_HOW TO COMPLETE THIS TASK_: Return, from the listing that follows, each line containing the word "dimensions".

_DATASET RECORDS_:
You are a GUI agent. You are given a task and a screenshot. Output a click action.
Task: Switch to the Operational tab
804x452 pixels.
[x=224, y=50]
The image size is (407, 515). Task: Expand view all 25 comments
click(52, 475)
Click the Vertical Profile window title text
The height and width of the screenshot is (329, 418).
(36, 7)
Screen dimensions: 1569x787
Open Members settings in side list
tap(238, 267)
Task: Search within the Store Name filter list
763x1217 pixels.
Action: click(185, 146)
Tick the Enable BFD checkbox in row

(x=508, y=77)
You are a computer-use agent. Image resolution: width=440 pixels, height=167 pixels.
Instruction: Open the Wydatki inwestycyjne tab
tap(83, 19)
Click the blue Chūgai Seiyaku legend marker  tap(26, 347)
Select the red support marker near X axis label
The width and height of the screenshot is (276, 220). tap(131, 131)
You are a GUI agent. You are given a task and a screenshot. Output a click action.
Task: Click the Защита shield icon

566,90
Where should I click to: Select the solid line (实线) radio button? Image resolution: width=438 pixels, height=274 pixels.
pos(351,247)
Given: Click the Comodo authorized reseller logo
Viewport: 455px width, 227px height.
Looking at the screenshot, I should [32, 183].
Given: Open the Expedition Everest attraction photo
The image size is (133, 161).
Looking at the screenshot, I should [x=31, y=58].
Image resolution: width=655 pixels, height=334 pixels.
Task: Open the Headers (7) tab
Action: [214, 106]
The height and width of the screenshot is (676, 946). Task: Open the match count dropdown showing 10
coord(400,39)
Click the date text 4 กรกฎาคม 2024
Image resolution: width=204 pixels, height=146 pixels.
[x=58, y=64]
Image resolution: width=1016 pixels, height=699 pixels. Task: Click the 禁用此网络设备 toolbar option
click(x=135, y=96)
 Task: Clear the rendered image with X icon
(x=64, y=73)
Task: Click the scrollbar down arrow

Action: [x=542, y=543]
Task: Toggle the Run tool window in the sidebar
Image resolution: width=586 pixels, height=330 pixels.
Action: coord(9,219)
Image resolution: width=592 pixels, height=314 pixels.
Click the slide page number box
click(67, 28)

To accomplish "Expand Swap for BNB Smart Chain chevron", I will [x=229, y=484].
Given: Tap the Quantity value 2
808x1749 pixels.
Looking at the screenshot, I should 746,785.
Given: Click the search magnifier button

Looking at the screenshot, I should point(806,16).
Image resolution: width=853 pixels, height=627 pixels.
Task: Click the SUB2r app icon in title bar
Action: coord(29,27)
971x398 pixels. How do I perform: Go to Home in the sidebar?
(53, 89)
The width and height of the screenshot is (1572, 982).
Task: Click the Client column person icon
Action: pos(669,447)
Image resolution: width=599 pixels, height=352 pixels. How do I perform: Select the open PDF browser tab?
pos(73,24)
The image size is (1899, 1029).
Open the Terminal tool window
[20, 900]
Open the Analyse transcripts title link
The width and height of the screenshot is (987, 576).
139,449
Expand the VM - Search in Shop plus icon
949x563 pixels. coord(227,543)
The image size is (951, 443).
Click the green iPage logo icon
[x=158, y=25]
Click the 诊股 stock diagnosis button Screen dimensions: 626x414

_TASK RESULT_:
Screen dimensions: 1569x787
Click the 诊股 stock diagnosis button Screen dimensions: 626x414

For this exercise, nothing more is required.